Exercise aim = Please set down exactly the lines from the one containing "Focus the Пароль истекает field showing 365" through the last line of the records below, both included, with no pictures.

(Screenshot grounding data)
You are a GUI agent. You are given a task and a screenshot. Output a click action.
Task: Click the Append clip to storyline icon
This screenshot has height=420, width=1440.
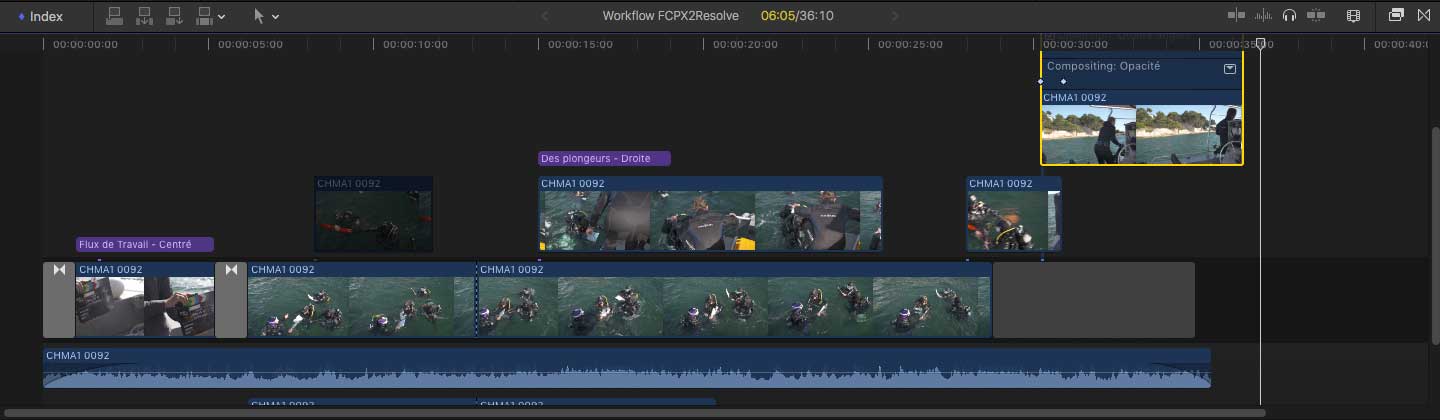point(175,16)
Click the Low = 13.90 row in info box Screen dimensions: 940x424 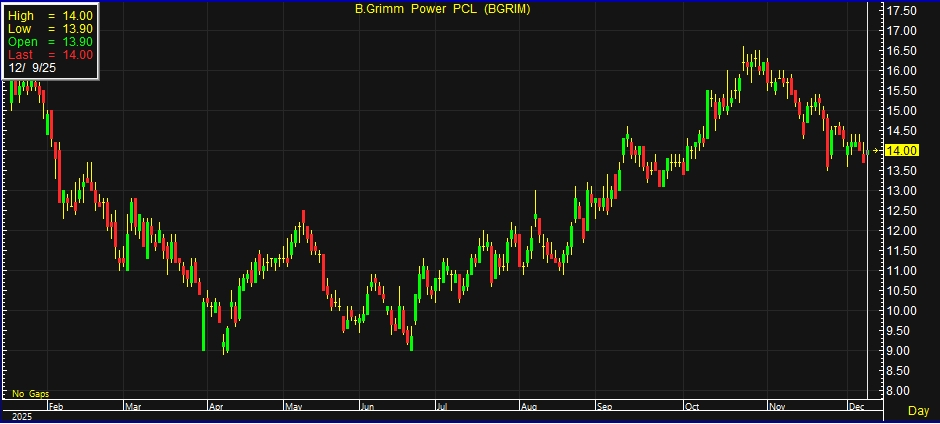point(50,30)
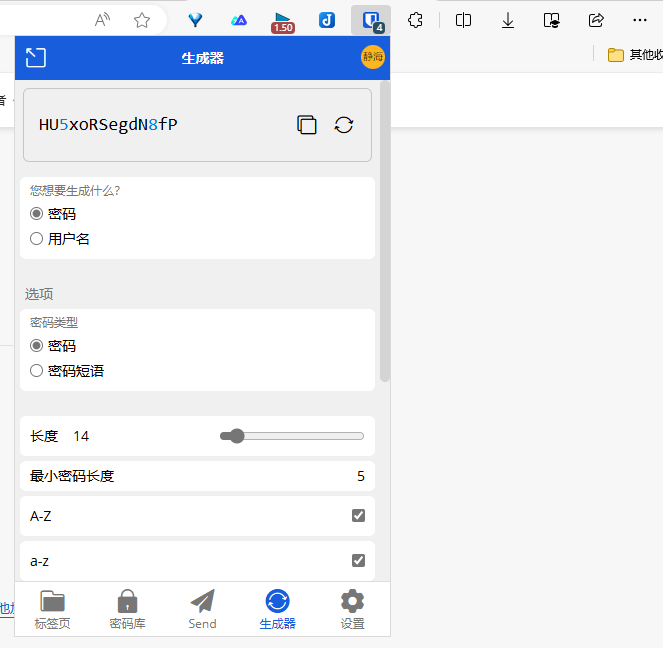This screenshot has height=648, width=663.
Task: Select 用户名 generation option
Action: click(x=37, y=239)
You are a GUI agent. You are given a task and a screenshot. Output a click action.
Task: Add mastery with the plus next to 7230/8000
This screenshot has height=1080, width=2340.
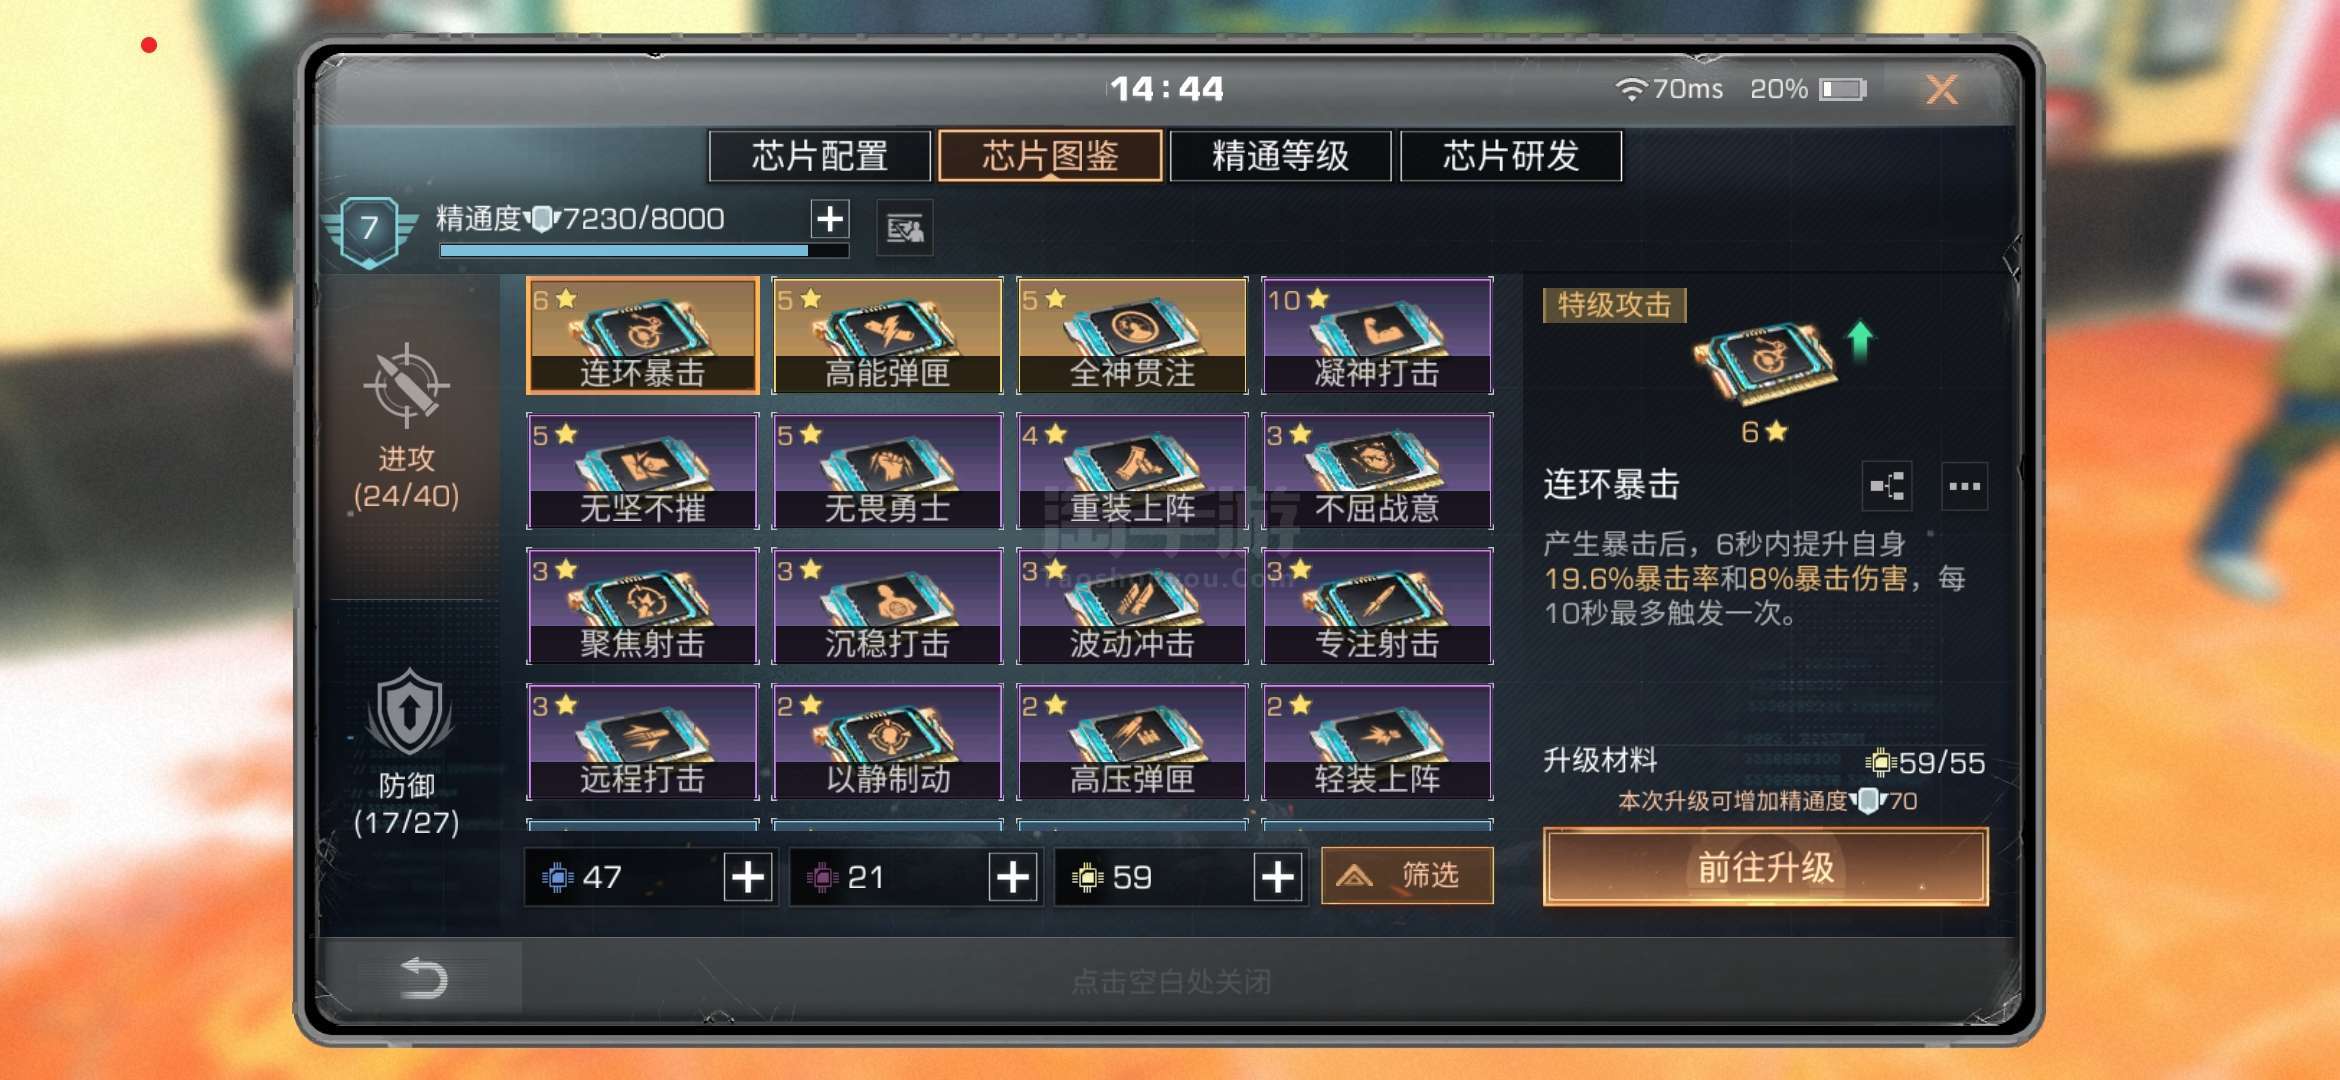(830, 219)
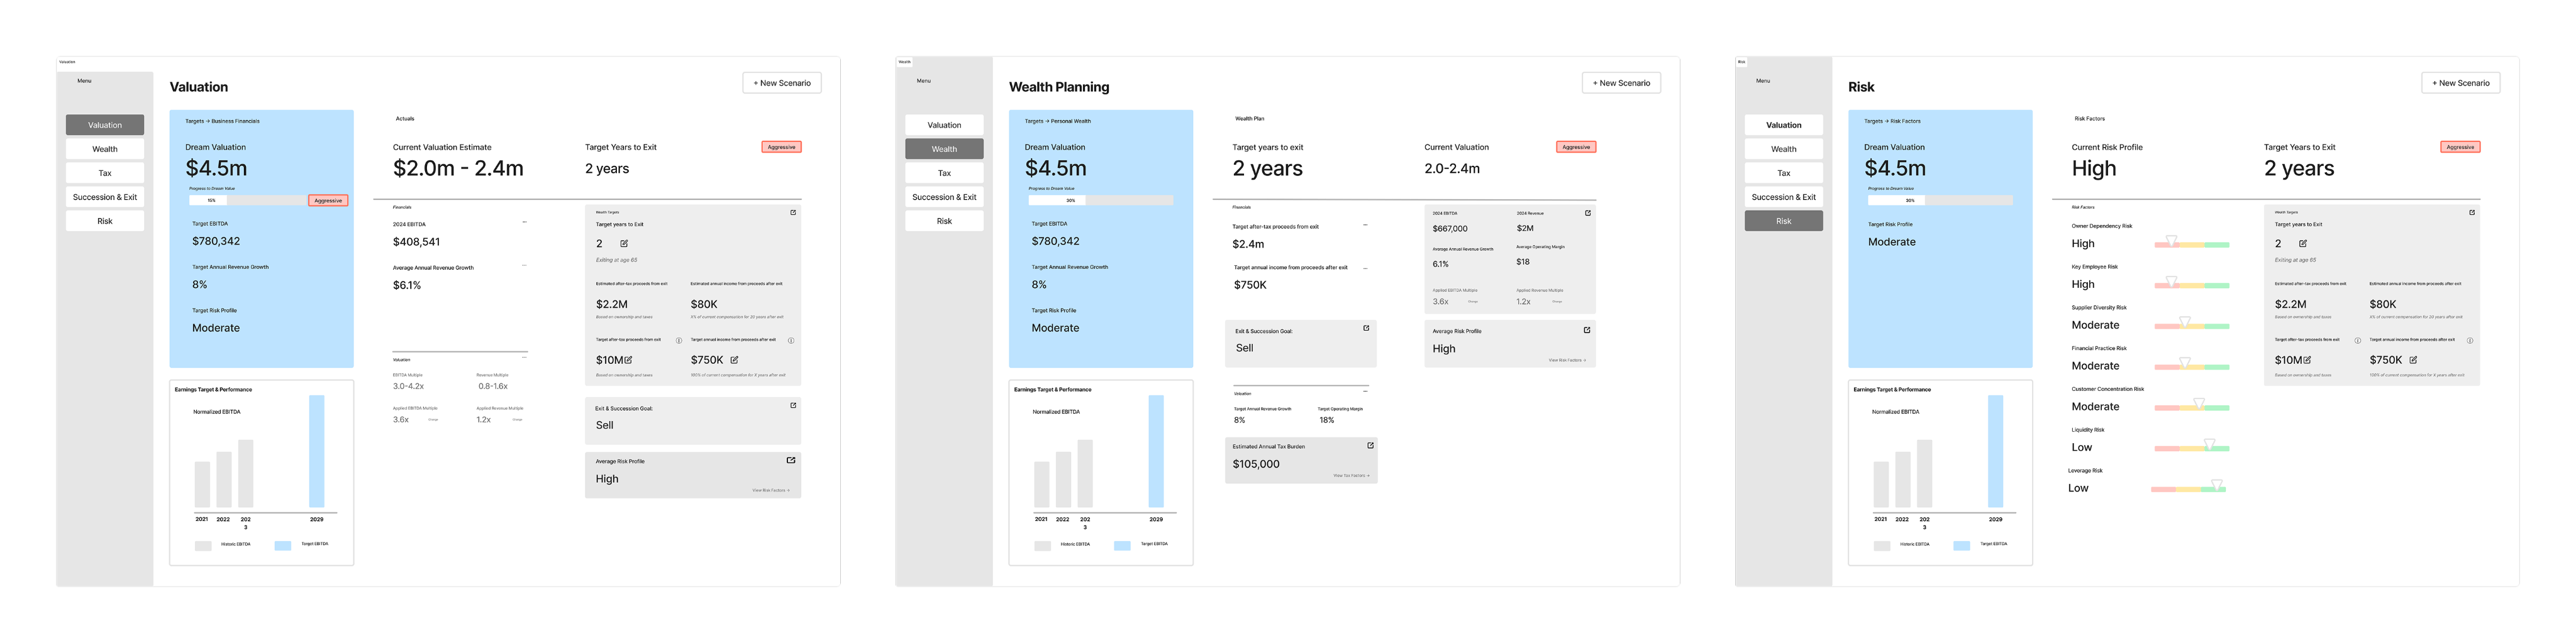Open Exit & Succession Goal card on Wealth Planning screen
This screenshot has width=2576, height=643.
tap(1366, 328)
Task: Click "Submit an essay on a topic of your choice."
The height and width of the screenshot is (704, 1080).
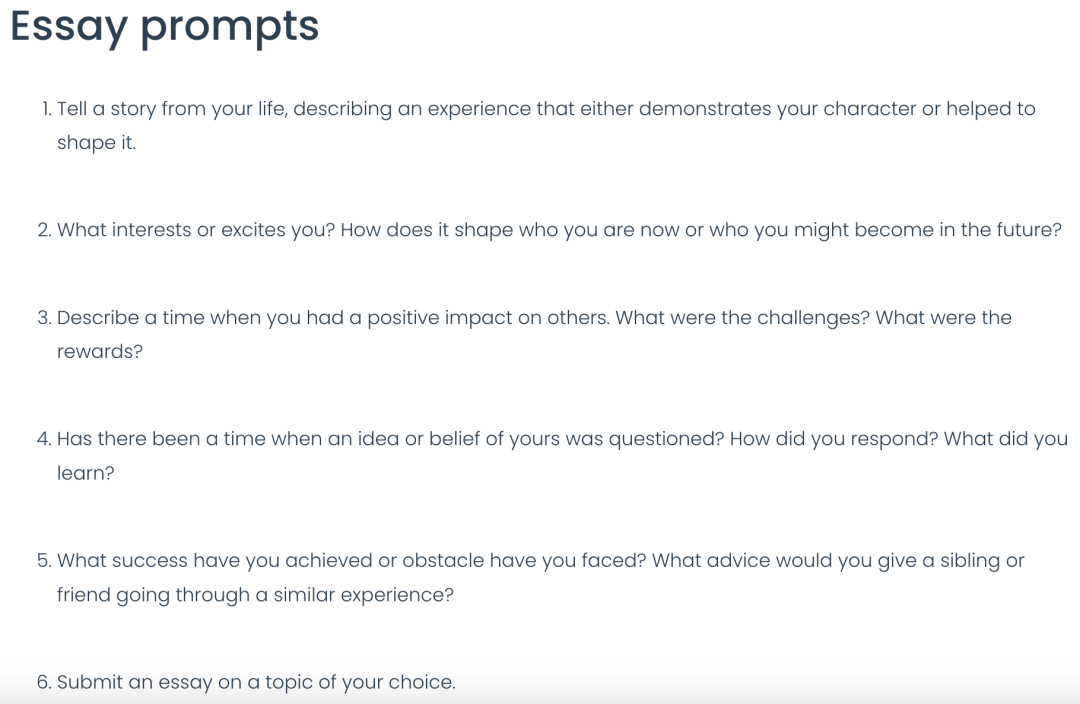Action: click(x=256, y=682)
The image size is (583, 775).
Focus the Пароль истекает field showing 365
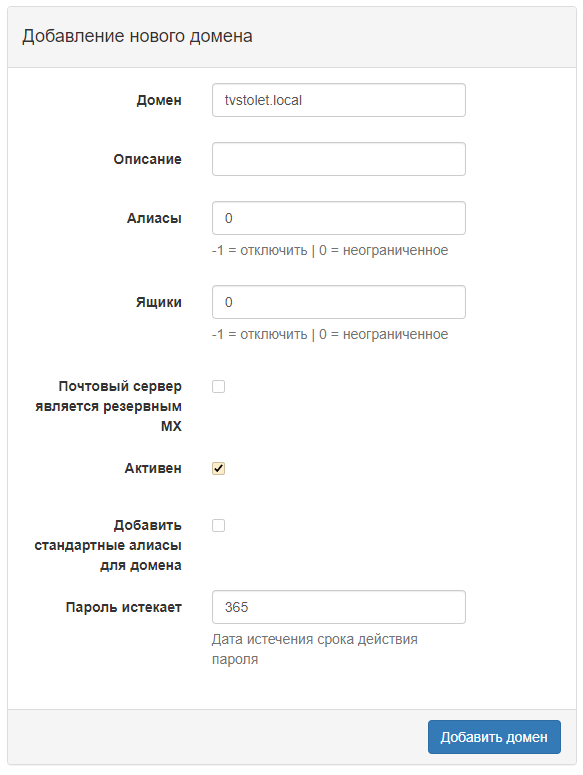(x=338, y=606)
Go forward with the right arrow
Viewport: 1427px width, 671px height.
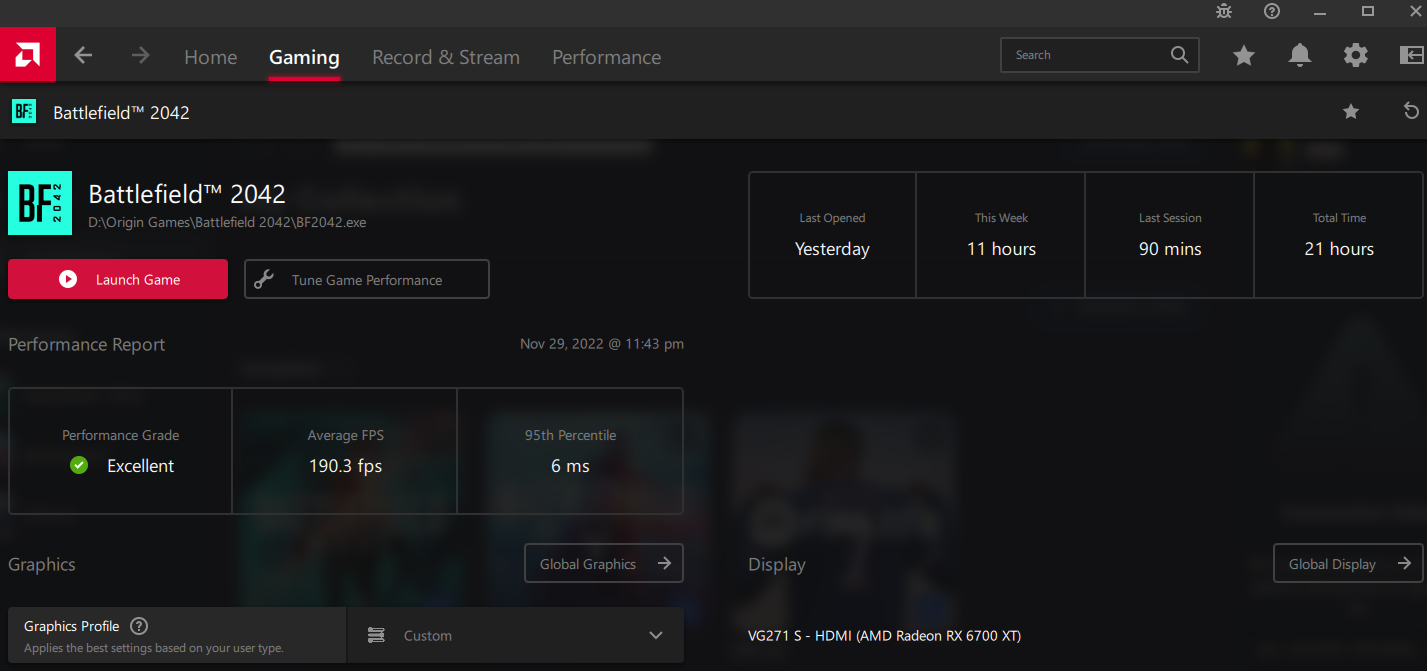(140, 56)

The completed task =
Focus the Пароль истекает field showing 365
(x=338, y=606)
Go forward with the right arrow
Viewport: 1427px width, 671px height.
(140, 56)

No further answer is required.